Figure 2Family history. The patient’s parents died early and had no symptoms of muscle weakness or neuropathy. Neither did the mother’s four siblings and their progenies. Besides our patient one of his sisters and her older daughter show similar symptoms of peripheral neuropathy with foot deformities and gait difficulties. No symptoms of muscle wasting or weakness occurred in these two family members until now.
Figure 3MR imaging. Whole-body MRI shows nearly complete fatty atrophy of the tibialis anterior muscles and the Mm. gastrocnemii, as well as moderate fatty replacement of muscle tissue in the soleus muscle (A, C). Atrophy of the dorsal upper leg muscles is pronounced in the M. semimembranosus and M. biceps femoris (B). Gluteal muscles revealed mild fatty degeneration. Additionally, fatty muscle degeneration of scapular fixators (Mm. serrati and Mm. latissimi dorsi) and axial back muscles was detected (data not shown). The pelvis and proximal upper legs were not examined as the patient had a hip implant.

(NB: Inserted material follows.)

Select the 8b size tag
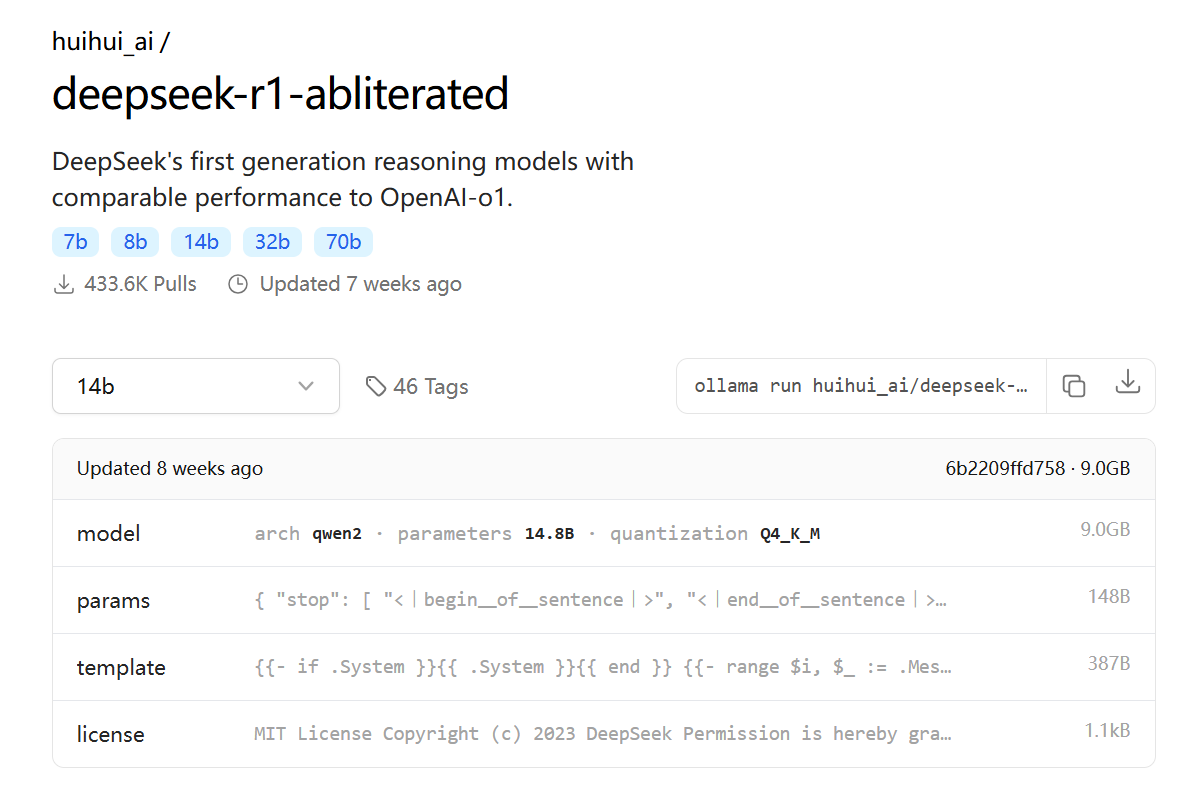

Figure 4Muscle biopsy. (A) H&E staining of a muscle biopsy of the left anterior tibial muscle with mild myopathic changes indicated by muscle fiber splitting and increase in endomysial connective tissue. Additionally, in the ATPase pH 4.1 staining (B), a type I fiber predominance without evidence of fiber type grouping and numerous hypertrophic type I fibers are notable. Bars in A and B adjusted to 50 μm.